Rocha acrescenta que, embora haja priorização das famílias de baixa renda, em razão do elevado nível de desigualdade social existente no Brasil, a vulnerabilidade social é distinta da pobreza. “Há, por exemplo, mulheres de classe média que sofrem violência doméstica, situação que as coloca em vulnerabilidade”, explica.

CRAS: do atendimento à participação social

No Brasil há oito anos, a imigrante venezuelana Zuleika Del Valle Viloria, de 34 anos, moradora de São José dos Pinhais (PR), acessou os serviços do CRAS após enfrentar uma situação de vulnerabilidade social, sem rede de apoio familiar e com dificuldades de inserção no mercado de trabalho.

Beneficiária do Bolsa Família, Zuleika relata que o atendimento recebido foi fundamental para garantir proteção ao filho de 10 anos. “A minha vida tem um antes e um depois de ter conhecido a assistência social”, afirma.

A partir do acompanhamento pelo SUAS, ela passou a participar de atividades culturais e socioeducativas e a integrar os espaços de controle social da política de assistência. Zuleika foi eleita delegada dos usuários e, posteriormente, tornou-se a primeira usuária escolhida para representar São José dos Pinhais no Conselho Estadual de Assistência Social do Paraná, com apoio majoritário de pessoas em situação de rua.

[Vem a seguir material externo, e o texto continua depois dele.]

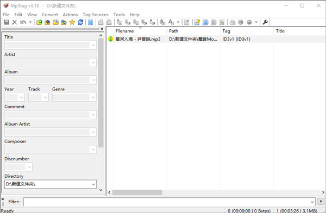Viewport: 326px width, 213px height.
Task: Close the tag panel with X button
Action: (x=102, y=29)
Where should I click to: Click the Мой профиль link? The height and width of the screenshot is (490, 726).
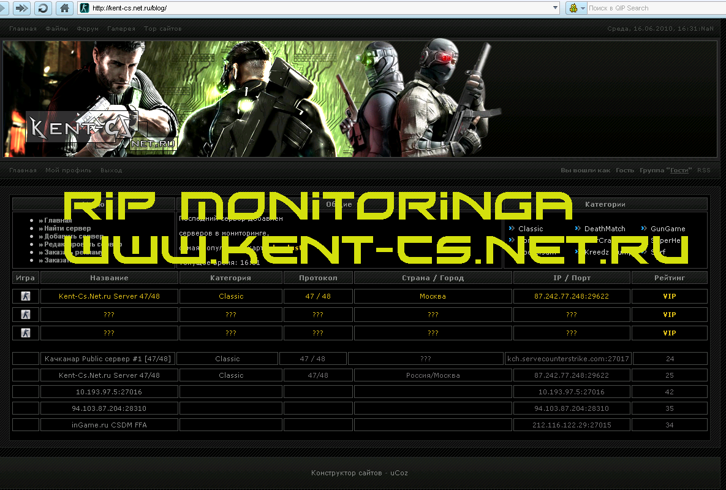[x=68, y=170]
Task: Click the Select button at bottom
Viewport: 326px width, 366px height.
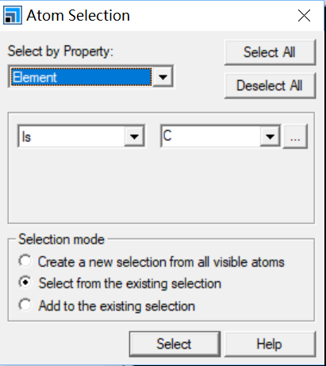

Atualmente, segue como usuária da rede socioassistencial, atua como cantora em eventos públicos e se prepara para retomar a graduação em Jornalismo. Segundo Zuleika, a assistência social é um caminho de apoio para quem enfrenta situações de vulnerabilidade: “aos adolescentes e às pessoas que enfrentam problemas com bebida ou drogas, que ainda têm a esperança de sair dessa situação ou que precisam de alguém, procurem o CRAS. Lá, vocês vão receber o encaminhamento necessário e vão perceber que não estão sozinhos”.